The data:
# # # #
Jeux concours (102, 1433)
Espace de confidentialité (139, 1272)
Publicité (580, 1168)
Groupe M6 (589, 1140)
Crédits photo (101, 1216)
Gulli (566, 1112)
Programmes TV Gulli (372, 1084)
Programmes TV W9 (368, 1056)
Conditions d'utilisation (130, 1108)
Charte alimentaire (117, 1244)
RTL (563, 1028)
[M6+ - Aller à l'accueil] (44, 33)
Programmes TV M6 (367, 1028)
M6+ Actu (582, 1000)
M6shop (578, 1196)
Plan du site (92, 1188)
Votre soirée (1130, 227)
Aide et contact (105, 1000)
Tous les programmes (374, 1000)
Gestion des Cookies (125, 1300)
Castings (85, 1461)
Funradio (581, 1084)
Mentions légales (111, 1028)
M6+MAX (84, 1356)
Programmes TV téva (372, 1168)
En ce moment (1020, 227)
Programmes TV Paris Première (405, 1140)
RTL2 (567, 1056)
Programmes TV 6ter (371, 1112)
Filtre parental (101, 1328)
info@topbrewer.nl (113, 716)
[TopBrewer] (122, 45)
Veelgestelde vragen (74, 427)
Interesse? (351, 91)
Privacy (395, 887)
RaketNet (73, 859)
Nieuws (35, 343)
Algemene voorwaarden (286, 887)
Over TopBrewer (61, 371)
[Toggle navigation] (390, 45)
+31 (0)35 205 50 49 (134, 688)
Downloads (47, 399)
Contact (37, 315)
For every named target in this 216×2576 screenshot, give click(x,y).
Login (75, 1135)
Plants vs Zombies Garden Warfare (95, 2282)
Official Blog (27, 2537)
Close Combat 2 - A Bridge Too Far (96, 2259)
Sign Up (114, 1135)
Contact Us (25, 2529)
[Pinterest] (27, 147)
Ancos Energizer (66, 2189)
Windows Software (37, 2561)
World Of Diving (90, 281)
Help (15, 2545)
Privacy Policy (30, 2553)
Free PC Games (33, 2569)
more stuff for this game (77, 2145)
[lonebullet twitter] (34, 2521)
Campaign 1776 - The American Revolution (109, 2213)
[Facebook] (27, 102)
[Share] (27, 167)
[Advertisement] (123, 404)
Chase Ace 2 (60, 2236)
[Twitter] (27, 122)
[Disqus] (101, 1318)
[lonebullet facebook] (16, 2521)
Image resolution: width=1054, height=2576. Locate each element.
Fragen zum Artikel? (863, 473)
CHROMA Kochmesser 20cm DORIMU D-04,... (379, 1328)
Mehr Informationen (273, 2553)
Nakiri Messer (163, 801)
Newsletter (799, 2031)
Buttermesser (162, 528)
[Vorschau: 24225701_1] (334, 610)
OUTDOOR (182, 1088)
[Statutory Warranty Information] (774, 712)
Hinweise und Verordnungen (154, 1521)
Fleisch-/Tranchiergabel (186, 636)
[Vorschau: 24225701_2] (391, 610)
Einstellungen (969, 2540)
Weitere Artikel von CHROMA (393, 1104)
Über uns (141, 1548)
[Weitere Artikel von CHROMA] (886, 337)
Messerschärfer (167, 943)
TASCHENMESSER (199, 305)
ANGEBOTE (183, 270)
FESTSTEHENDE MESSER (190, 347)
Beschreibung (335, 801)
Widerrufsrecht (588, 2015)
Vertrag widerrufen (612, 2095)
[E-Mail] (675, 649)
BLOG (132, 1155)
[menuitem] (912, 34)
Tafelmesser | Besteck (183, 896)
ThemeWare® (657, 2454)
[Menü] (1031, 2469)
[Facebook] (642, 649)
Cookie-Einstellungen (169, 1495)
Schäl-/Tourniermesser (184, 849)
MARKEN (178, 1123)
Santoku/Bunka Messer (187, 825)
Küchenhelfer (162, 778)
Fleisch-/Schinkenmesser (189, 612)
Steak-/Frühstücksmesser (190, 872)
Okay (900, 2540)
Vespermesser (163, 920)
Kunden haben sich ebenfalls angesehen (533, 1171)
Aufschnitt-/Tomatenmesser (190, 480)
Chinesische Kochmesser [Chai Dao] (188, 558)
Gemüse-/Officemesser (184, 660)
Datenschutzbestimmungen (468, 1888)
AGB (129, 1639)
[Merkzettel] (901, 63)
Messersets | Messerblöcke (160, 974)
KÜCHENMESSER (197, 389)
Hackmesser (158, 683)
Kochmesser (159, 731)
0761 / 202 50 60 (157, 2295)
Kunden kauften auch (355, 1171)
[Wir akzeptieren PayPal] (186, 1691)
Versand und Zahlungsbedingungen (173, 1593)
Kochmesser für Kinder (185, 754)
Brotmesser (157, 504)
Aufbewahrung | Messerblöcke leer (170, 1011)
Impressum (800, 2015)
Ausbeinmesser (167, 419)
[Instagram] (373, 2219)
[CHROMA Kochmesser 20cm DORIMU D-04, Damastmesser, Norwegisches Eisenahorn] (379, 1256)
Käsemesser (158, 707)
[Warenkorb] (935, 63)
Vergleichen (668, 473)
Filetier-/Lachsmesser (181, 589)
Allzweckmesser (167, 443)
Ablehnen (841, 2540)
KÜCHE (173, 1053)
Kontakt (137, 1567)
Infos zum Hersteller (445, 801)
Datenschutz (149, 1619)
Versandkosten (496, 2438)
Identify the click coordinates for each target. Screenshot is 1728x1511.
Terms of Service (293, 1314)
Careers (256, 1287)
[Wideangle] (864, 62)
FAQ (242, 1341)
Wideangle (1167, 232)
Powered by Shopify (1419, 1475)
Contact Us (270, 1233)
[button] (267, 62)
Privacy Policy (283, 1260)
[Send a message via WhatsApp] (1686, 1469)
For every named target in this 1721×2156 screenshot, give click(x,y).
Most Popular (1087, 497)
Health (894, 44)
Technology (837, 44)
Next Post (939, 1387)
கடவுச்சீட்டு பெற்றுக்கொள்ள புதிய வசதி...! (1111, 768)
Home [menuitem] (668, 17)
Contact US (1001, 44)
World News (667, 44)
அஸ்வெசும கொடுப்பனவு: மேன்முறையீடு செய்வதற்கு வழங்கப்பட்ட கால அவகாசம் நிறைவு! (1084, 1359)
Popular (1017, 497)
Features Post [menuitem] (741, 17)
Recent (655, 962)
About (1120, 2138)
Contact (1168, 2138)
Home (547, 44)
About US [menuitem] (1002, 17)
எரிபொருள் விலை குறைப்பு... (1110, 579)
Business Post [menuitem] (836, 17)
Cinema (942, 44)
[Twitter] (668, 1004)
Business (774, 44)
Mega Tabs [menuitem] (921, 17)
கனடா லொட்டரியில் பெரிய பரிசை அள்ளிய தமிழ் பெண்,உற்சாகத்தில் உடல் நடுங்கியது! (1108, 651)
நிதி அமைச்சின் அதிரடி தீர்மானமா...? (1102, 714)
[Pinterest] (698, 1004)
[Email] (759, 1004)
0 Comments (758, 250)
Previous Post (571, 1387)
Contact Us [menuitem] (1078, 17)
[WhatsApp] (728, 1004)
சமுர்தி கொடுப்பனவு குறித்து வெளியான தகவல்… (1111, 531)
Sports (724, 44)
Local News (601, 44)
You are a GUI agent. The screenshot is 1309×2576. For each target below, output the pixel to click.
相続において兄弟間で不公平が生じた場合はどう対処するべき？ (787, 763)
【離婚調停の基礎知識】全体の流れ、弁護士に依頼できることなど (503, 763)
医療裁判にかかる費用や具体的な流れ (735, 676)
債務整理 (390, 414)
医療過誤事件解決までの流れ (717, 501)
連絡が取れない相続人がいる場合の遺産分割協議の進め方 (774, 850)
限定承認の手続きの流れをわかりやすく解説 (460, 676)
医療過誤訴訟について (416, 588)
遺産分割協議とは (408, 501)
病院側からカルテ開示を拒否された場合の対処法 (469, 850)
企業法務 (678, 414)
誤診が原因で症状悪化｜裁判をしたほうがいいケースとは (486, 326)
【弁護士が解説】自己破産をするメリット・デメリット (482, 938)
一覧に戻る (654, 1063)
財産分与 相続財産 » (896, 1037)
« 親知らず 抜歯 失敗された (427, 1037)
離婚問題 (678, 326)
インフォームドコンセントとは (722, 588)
# # # #
What is required: Scan the data for the string "Weitere" and copy each line in which it occurs.

Answer to the problem:
Weitere Artikel von CHROMA (393, 1104)
[Weitere Artikel von CHROMA] (886, 337)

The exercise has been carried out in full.